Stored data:
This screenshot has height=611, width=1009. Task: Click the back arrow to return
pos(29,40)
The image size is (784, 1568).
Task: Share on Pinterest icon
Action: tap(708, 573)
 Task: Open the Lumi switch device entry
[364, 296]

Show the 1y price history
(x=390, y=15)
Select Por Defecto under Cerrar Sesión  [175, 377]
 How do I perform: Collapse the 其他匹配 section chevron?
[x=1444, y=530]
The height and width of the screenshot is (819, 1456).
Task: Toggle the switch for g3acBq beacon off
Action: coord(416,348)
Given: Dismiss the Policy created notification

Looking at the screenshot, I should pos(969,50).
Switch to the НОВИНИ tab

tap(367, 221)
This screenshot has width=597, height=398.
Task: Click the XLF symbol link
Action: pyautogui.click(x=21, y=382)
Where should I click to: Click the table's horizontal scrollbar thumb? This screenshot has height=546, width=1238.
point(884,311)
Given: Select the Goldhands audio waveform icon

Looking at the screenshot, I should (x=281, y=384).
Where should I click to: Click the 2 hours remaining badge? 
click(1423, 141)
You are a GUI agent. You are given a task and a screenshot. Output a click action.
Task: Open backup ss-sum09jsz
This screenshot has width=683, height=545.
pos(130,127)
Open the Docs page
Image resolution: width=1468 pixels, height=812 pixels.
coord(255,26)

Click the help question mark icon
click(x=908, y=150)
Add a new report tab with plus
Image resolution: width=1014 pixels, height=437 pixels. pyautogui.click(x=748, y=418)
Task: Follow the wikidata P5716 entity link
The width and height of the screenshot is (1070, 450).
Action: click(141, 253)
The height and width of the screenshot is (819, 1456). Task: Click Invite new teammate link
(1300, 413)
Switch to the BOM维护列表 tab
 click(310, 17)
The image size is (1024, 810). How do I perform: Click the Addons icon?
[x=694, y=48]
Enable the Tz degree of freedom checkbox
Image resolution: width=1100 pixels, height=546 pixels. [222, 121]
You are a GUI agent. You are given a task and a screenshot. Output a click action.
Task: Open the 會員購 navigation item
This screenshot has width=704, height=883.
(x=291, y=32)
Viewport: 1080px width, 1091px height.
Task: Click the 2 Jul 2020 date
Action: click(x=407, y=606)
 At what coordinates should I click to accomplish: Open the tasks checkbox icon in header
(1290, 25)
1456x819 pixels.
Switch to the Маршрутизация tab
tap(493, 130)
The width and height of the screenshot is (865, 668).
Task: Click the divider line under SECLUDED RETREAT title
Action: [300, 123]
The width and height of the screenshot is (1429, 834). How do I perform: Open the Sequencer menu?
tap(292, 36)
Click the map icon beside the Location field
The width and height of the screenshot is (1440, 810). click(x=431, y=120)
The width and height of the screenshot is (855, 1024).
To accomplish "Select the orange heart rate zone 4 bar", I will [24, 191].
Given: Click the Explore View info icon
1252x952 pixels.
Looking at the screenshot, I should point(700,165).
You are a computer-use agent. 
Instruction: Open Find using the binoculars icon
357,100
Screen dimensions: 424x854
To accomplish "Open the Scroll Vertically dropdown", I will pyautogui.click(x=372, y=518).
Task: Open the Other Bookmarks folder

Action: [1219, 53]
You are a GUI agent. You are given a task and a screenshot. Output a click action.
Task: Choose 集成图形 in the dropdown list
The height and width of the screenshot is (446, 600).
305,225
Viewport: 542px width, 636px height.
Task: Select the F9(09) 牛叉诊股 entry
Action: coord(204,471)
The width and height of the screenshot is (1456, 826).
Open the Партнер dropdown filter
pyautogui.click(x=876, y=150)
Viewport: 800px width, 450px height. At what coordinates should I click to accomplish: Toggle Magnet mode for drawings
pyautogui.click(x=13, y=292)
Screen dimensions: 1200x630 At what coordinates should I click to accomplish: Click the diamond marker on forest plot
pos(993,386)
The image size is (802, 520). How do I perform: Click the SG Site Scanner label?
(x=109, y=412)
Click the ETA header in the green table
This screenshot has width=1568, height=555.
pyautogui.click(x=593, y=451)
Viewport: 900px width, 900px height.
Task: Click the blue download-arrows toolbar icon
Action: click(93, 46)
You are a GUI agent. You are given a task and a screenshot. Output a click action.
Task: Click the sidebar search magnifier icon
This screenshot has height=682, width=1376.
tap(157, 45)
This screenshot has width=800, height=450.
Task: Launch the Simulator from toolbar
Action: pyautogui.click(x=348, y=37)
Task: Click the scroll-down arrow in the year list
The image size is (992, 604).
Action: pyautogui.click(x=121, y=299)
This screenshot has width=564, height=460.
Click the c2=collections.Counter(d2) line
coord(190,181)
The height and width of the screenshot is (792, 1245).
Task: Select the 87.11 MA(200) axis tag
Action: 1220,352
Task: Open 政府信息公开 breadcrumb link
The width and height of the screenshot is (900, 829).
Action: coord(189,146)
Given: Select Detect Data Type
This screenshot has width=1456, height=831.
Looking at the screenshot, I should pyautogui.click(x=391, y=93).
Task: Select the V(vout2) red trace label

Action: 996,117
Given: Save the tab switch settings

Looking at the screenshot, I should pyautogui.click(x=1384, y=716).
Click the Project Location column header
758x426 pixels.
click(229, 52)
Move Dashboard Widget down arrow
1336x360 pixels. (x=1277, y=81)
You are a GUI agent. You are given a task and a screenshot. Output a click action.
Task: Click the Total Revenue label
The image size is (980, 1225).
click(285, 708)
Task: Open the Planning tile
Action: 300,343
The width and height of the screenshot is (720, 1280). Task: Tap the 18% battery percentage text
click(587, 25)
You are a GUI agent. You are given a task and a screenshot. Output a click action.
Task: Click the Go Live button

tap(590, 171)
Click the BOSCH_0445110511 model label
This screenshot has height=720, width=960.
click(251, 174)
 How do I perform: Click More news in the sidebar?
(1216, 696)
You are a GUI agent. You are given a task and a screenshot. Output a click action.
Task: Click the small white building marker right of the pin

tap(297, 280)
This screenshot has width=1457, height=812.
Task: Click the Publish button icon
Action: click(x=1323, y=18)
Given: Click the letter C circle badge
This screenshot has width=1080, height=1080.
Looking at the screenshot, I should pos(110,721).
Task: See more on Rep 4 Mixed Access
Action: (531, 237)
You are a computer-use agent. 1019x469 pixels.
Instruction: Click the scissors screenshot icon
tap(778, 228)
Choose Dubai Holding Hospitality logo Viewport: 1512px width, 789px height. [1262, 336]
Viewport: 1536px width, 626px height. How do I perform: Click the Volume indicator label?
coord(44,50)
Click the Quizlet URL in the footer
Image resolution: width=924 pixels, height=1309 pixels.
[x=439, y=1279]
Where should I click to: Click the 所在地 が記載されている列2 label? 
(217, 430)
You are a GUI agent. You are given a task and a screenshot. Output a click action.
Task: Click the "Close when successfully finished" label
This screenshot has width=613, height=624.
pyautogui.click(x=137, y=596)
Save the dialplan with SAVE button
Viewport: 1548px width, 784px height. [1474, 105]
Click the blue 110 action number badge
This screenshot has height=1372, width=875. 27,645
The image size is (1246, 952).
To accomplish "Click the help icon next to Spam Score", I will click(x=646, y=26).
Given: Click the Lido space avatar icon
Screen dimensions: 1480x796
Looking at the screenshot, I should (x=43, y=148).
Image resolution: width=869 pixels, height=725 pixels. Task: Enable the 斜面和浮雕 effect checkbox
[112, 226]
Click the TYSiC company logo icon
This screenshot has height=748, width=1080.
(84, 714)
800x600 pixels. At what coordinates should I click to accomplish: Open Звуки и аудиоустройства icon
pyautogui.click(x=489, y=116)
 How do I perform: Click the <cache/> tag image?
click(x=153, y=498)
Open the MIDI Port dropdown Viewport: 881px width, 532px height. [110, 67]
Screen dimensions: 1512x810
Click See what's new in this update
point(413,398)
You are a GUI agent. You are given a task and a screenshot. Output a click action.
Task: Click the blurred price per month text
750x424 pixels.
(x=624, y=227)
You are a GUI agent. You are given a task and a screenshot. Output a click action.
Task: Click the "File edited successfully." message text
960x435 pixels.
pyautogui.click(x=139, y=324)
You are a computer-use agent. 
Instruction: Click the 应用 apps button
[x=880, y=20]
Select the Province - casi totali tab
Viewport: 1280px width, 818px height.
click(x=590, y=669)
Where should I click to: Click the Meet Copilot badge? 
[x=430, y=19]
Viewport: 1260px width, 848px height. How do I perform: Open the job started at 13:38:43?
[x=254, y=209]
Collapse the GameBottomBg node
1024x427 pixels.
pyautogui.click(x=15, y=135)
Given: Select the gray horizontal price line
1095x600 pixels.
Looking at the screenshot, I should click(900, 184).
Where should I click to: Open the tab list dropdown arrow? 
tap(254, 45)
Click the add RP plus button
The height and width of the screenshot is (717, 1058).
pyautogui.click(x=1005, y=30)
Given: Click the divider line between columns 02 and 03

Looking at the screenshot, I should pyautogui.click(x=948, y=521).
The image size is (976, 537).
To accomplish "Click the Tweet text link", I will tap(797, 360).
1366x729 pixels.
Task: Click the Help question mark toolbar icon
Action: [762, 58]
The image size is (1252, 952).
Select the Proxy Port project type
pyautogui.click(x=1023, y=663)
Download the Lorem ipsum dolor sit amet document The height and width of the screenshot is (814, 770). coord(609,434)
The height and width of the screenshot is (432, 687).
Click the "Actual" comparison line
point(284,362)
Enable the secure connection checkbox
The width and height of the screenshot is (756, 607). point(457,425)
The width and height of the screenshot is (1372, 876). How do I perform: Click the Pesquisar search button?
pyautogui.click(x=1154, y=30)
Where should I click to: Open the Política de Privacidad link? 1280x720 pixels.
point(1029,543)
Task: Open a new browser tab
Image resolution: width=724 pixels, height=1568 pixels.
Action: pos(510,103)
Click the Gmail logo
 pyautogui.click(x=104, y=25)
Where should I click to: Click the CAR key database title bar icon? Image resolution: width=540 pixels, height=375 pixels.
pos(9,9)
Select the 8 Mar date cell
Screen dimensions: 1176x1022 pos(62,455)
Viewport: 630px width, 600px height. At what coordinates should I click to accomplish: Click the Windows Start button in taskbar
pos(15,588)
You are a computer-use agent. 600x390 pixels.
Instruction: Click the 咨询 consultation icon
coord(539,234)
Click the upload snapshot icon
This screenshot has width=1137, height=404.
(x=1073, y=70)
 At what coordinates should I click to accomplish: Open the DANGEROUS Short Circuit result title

Requirement: Only the lines from the beginning of the data above through the line containing "Select Por Defecto" should be repeated, exactly as they appear.

Result:
This screenshot has height=611, width=1009. Task: Click the back arrow to return
pos(29,40)
The image size is (784, 1568).
Task: Share on Pinterest icon
Action: tap(708, 573)
 Task: Open the Lumi switch device entry
[364, 296]

Show the 1y price history
(x=390, y=15)
Select Por Defecto under Cerrar Sesión  [175, 377]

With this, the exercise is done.